### DOCUMENT PASSAGE
——————————
# DirecTV2PC



## shaka999 (Dec 12, 2005)

Hey all,

I've recently had an issue start on my desktop with D2PC. Basically when I try and start the program nothing happens. Not windows. No errors. No information to debug from. It used to work just fine. I've tried reinstalling but still the same issue.

Has anyone seen this? Any suggestions for debugging?

I'm running on a core2quad windows 7 box.


----------



## BattleZone (Nov 13, 2007)

You need to right-click on the icon and set it to Run As Administrator.


----------



## shaka999 (Dec 12, 2005)

Thanks for the reply, but thats not it.

1) I've ran this for ages without doing that
2) I tried running as admin before I reinstalled. Usually if a program needs to be run as administrator it will warn you anyhow....


----------



## dave29 (Feb 18, 2007)

I would try to reinstall the program with the newest version. Make sure you write your key down.


----------



## islesfan (Oct 18, 2006)

shaka999 said:


> Hey all,
> 
> I've recently had an issue start on my desktop with D2PC. Basically when I try and start the program nothing happens. Not windows. No errors. No information to debug from. It used to work just fine. I've tried reinstalling but still the same issue.
> 
> ...


I had this running win 7. I uninstalled and re-installed and that solved the problem, except that every program recorded AFTER the re-install date on my HR21 will not play back now ("the program has lost connection with the receiver..."). Older recordings play back fine, as do the recordings on my HR20. Have yet to find a solution.
——————————
(Pointing items for text and elements)
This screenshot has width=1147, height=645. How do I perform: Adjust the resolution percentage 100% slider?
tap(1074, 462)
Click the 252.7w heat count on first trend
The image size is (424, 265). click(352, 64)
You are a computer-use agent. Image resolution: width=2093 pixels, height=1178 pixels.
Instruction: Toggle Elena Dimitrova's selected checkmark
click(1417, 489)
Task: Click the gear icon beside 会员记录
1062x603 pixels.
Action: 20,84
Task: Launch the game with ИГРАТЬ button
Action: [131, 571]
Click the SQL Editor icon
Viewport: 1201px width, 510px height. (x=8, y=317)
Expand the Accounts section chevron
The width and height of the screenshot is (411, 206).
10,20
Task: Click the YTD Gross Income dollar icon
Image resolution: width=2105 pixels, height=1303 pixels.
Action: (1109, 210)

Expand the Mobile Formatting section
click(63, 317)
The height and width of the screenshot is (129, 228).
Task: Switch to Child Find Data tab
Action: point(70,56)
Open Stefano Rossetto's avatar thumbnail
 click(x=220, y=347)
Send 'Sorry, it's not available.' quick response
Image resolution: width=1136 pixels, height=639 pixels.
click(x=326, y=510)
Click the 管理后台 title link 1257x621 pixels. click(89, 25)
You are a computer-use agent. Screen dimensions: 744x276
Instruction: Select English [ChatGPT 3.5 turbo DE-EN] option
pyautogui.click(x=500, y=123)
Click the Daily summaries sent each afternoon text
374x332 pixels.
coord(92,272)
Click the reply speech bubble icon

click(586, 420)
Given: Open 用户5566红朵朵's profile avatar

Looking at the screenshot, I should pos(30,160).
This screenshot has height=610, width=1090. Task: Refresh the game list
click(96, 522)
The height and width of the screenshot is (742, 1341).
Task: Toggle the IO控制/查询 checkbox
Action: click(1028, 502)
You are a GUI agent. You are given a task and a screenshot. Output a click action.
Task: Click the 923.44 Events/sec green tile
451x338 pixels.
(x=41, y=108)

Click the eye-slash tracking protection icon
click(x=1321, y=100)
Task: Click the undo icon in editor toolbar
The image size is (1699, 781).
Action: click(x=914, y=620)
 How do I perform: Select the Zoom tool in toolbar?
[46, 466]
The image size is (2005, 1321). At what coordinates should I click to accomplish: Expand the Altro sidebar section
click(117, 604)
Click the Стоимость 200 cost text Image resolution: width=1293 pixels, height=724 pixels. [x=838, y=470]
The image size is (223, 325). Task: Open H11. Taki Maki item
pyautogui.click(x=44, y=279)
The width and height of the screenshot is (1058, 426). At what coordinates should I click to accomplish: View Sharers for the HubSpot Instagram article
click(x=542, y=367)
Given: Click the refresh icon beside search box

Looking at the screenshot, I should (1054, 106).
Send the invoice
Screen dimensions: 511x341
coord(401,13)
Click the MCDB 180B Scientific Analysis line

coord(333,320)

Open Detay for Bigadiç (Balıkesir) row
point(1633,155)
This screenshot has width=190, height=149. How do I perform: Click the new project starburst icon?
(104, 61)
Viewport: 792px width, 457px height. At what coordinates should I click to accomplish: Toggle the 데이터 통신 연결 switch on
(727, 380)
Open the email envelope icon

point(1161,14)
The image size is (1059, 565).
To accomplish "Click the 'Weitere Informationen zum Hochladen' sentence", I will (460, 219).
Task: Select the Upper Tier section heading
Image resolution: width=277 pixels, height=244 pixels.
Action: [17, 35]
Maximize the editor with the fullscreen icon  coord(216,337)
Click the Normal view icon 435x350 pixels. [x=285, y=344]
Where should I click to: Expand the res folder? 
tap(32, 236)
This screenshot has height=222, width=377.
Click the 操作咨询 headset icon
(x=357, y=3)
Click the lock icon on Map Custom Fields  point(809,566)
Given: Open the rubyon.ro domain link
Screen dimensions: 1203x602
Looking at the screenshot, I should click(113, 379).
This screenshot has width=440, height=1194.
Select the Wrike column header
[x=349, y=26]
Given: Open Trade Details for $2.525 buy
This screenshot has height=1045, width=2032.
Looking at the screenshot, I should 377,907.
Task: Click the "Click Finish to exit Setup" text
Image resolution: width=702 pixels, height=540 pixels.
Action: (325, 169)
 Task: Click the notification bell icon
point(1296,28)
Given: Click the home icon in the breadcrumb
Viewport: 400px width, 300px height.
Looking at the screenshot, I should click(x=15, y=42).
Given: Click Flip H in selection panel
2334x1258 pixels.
——————————
### WHAT THE TASK ASKS
Continue the DirecTV2PC thread from the point where it ends. The items come from a separate source, not from the DirecTV2PC thread.

### THE RESULT
Playback has also gone from flawless to needing to be paused every 3-5 minutes to stop the audio from breaking up. Hopefully, a new version of the program will come soon and the problems will go away for awhile.


----------



## shaka999 (Dec 12, 2005)

I've tried reinstalling and going through and selectively turning of services but I still can't get DirecTV2PC to start. I run both Tversity and Playon on this machine and suspect some conflict there but stopping the services didn't help.


----------



## islesfan (Oct 18, 2006)

shaka999 said:


> I've tried reinstalling and going through and selectively turning of services but I still can't get DirecTV2PC to start. I run both Tversity and Playon on this machine and suspect some conflict there but stopping the services didn't help.


OK, try this. First, uninstall DirecTV2PC and restart your computer. Then go to the DirecTV website and re-download DirecTV2PC, even if it is the same version. This is what finally worked for me. Its still flaky in running, but the problem you described went away for me after trying this.

Running as administrator is not necessary.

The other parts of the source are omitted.